Era un buono vero. Perché fu osteggiato?
«Forse proprio per la sua bontà. Un ragazzo semplice che però aveva tanto da comunicare a livello vocale e di composizione. Questa sua normalità fornì lo spunto a qualcuno per prenderlo in giro. E lui rispondeva creando grande musica fino alla fine».

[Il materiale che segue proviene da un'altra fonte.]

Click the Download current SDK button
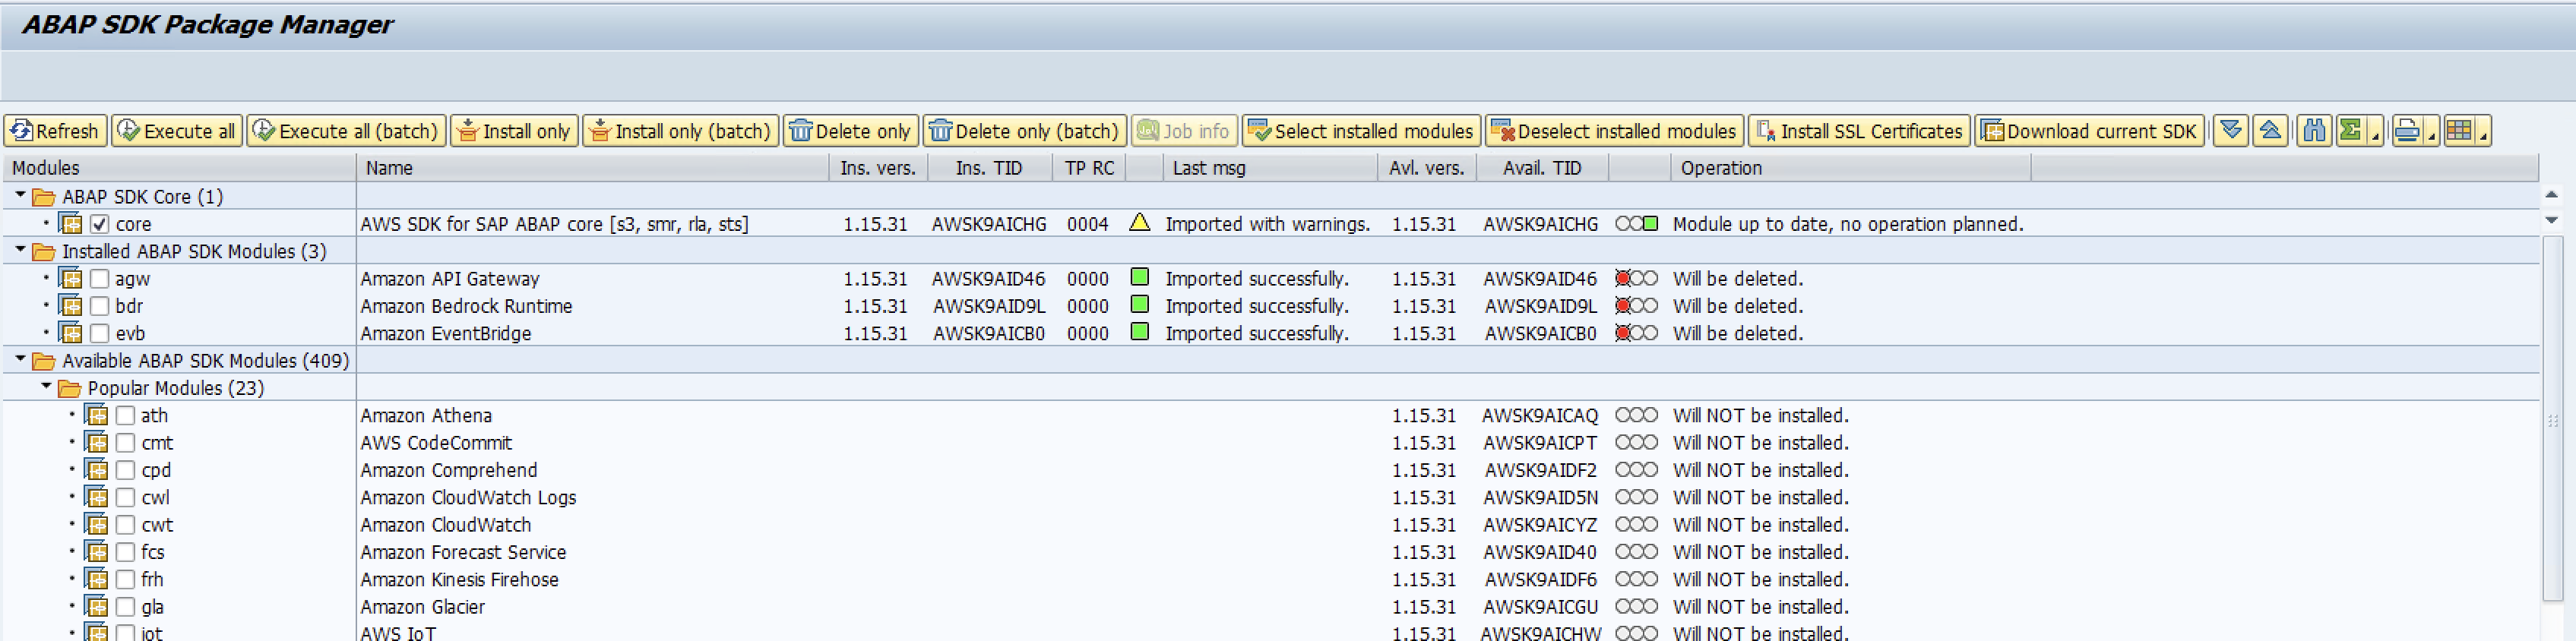(x=2089, y=131)
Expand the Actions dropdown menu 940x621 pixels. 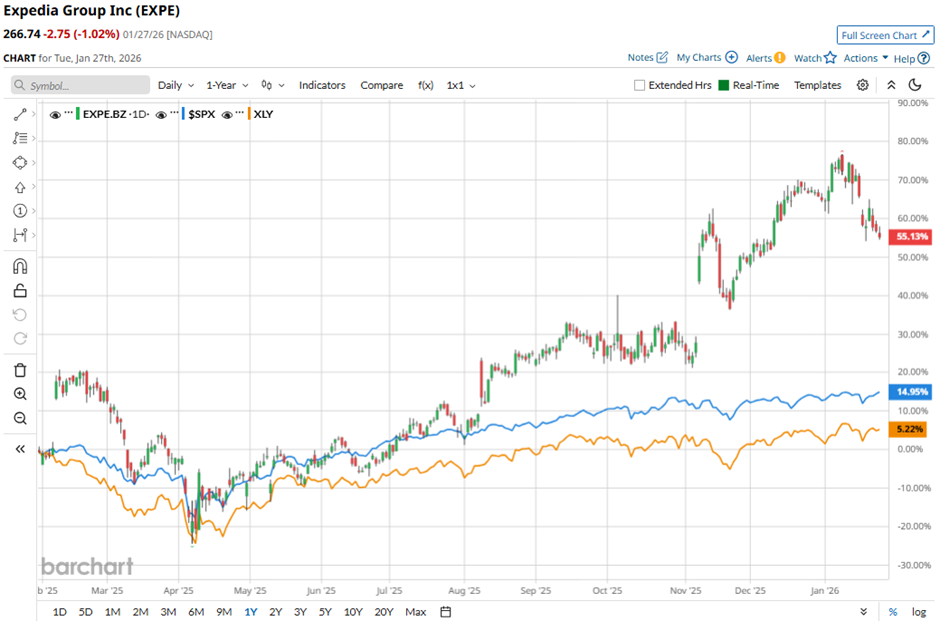[865, 58]

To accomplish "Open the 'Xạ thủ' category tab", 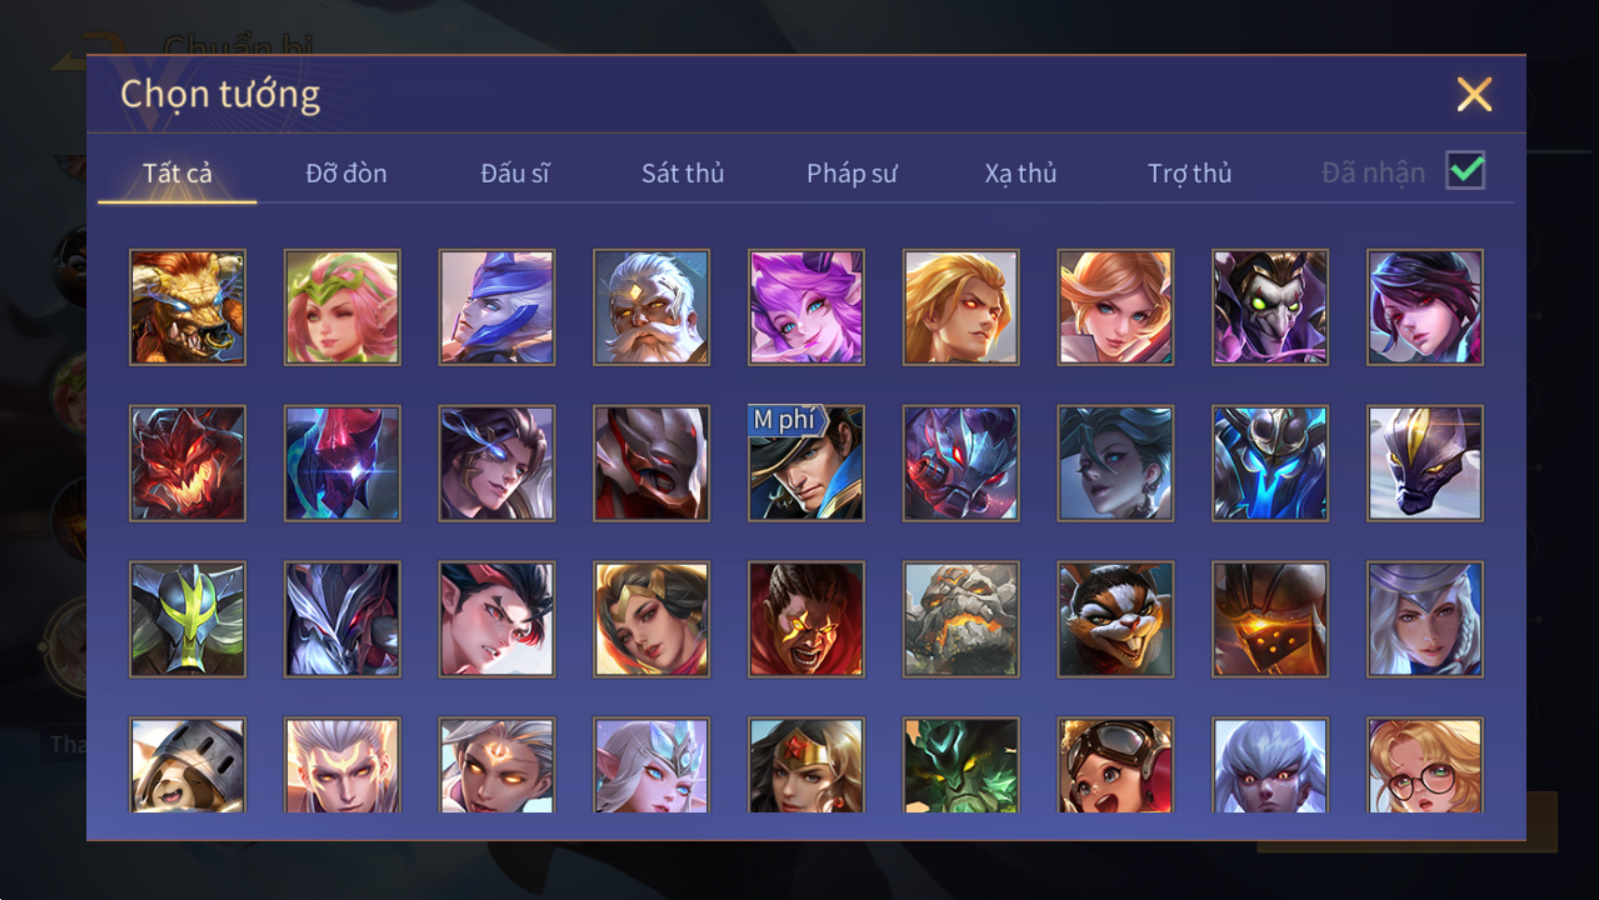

In cosa consisteva la sua unicità?
«Stiamo di fronte a uno dei più grandi artisti popolari italiani. Coniugava ricchezza di estensione vocale e di armonici con la capacità umana di saper coinvolgere il pubblico. Essere uno di loro. Era cresciuto in grande povertà. La sua grande umanità veniva percepita dalle platee».
Politica?
«Era molto rispettoso delle idee altrui. Pur non avendo studiato assorbiva molto dai mondi che frequentava allargando la mente».
L’ha mai visto arrabbiato?
«Raramente, ma sì. Si arrabbiava di fronte a certe critiche secondo lui ingiuste. Ma non dava in escandescenze. Si chiudeva in se stesso. Rabbia silenziosa. Si sentiva ferito e stava muto. Lui dava se stesso come uomo e come artista. Alla fine forse si chiedeva se era valsa la pena di tutto questo altruismo».
Cosa penserebbe della musica di oggi?
«Papà era aperto al nuovo. Avrebbe ascoltato tutti con attenzione, interesse e curiosità. Era la sua indole».
Aveva fede?
«Sì. Tantissima. Che lo ha aiutato nella malattia. Era devoto alla Madonna, a Gesù e a Padre Pio. Ma devoto in maniera privata senza ostentazioni. Aveva un’agenda in cui scriveva tutti i giorni. Un diario. Annotava i suoi pensieri: «Ti ringrazio Gesù di avermi regalato anche questa giornata”».
Seguaci?
«Tiziano Ferro, Diodato, Marco Mengoni, il Volo, Ultimo. Non sono nomi a caso. Sono artisti capaci, come lui, di fondere capacità di vocalità, scrittura e comunicazione».
La canzone che lo rappresenta di più?
«Beh, per molti è “Italia”. Il testo non è suo, però gli calzava a pennello. Il messaggio era: “Sono legato alla mia patria e non ho paura di esprimerlo”. Alla stampa tutto questo poteva sembrare retorico. Ma lui non aveva intenti retorici. Era solo un uomo che racconta la sua storia. “Avevo un cuore che ti amava tanto” è meravigliosa, come pure “Una ragione di più”, scritta per Ornella Vanoni. Difficile fare una classifica. Mitica è “L’uomo e la valigia”, con testo di Mogol. Non so se lo rappresenta ma certamente lo racconta. Altro brano significativo di Pasquale Panella “La mia canzone” portata a Sanremo 2002».
Potenza vocale?
«Aveva una estensione vocale di oltre tre ottave. Però usava un registro medio. Tenorile. A voce piena».
Ha mai cantato nei paesi dell’Est?
«Mai. Solo negli Stati Uniti, in Canada, Australia ed Europa».
Giuseppina, qual è il suo ruolo?
«Tener viva la sua memoria. Benvenuti monumenti, piazze, strade, parchi, musei, teatri, case di accoglienza per anziani e tutto ciò che possa tener vivo il ricordo».
E i suoi gusti personali, a parte papà Mino?
«La musica italiana in generale, quelli che ho menzionato poco fa. Quelli che portano la nostra musica nel mondo».
Il rapporto con la sua terra d’origine?
«Si sentiva ambasciatore di Calabria nel mondo come dimostra l’album “Omaggio alla mia terra”. Sa una cosa? Credo che Mino sia stato capito davvero solo dopo la sua scomparsa».